Season 14 of the American competitive reality television series Hell's Kitchen premiered on March 3, 2015 on Fox. The prize is a head chef position at Gordon Ramsay Pub & Grill in Caesars Atlantic City. Gordon Ramsay returned as head chef with Andi Van Willigan and James Avery returning as sous-chefs for both their respective kitchens as well as Marino Monferrato as the maître d'. Executive Chef Meghan Gill from Roanoke, Virginia, won the competition, thus becoming the fourteenth winner of Hell's Kitchen.

This season's head to head finals happened between the third pair of the top two finalists that did not receive any nominations for elimination.

This season, the Blue Team set a new record for the most dinner service wins by a team in a single season (discounting season finales and joint victories) with six. It surpassed the previous record of five set by the Blue Team in Seasons 6 and 7 and the Red Team in Season 10. The season also had only one joint dinner service loss between the red and blue teams, the fewest such occurrences since season four. This red team also tied a record set by the blue team from Season 10, having been kicked out of the kitchen five times throughout the season. Gill became the eighth winner of the series to avoid nomination throughout the entire season. Gill also set a Hell's Kitchen record with nine consecutive punishments until she finally won the last challenge of the season, a distinction previously shared by Season 4 runner-up Louis Petrozza, Season 12 third place finisher Melanie Finch, and lastly, Season 13 third place finisher Sade Dancy, who had seven each. 

Despite the blue team, which started with all men, setting a new record for the most dinner service wins by a team in a single season, this was the third season to feature two women in the finale (following seasons two and eleven), the first season to have all women in the top three, and the third season that neither the winner nor runner-up was nominated once for elimination, after seasons six and seven. Sixth-place chef Josh Trovato ties with Season 12's Michael DeMarco (discounting the "Cook For Your Life" challenge in Episode 9) for the longest consecutive streak of nominations. In further extension, this is the first season since Season 7 that did not have any episodes ending in cliffhanger before elimination, and final season to feature tradition double elimination before finals, until reoccurring in season 18.

Both teams each had separate, unusual distinctions during the signature dish challenge. The Blue team became the first team in Hell's Kitchen history to receive approval for every dish from Ramsay as all the men received a score of 3 or 4. So far, they are the only Blue Team in the history of the show to have this distinction. The Red team's signature dishes eventually became a near perfect predictor for the order of elimination. The three members who received 1 (Chrissa, Mieka and Monique) were the first three women to be eliminated and the two chefs receiving 5 (T and Meghan) were the two finalists. The only anomaly was Alison (who scored the Red team's lone 3) surviving longer than two of her teammates who scored 4 (Sarah and Christine).

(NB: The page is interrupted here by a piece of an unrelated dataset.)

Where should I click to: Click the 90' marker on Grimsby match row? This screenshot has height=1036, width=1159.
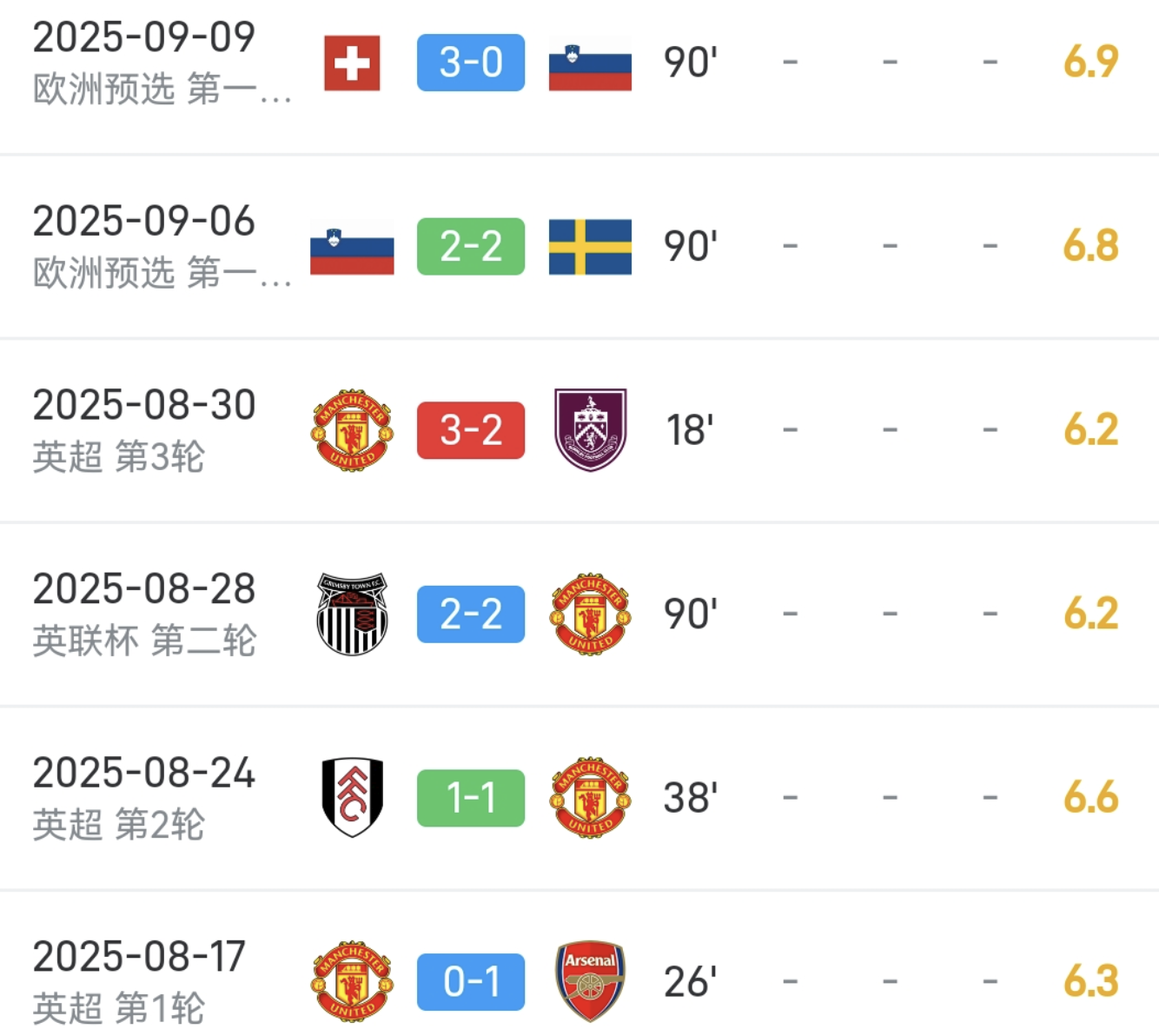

This season also set a record for most participants invited to participate in Hell's Kitchen a second time (six), with four in Season 17 and two on Season 18.

Chefs
Eighteen chefs competed for the head chef position in season 14.

Notes

Contestant progress

Episodes

Ratings

U.S. Nielsen ratings

The fourteenth-season premiere of Hell's Kitchen premiered to an audience of 4.09 million, 0.18 million lower than last season's premiere, but up 0.49 million from season 13's finale.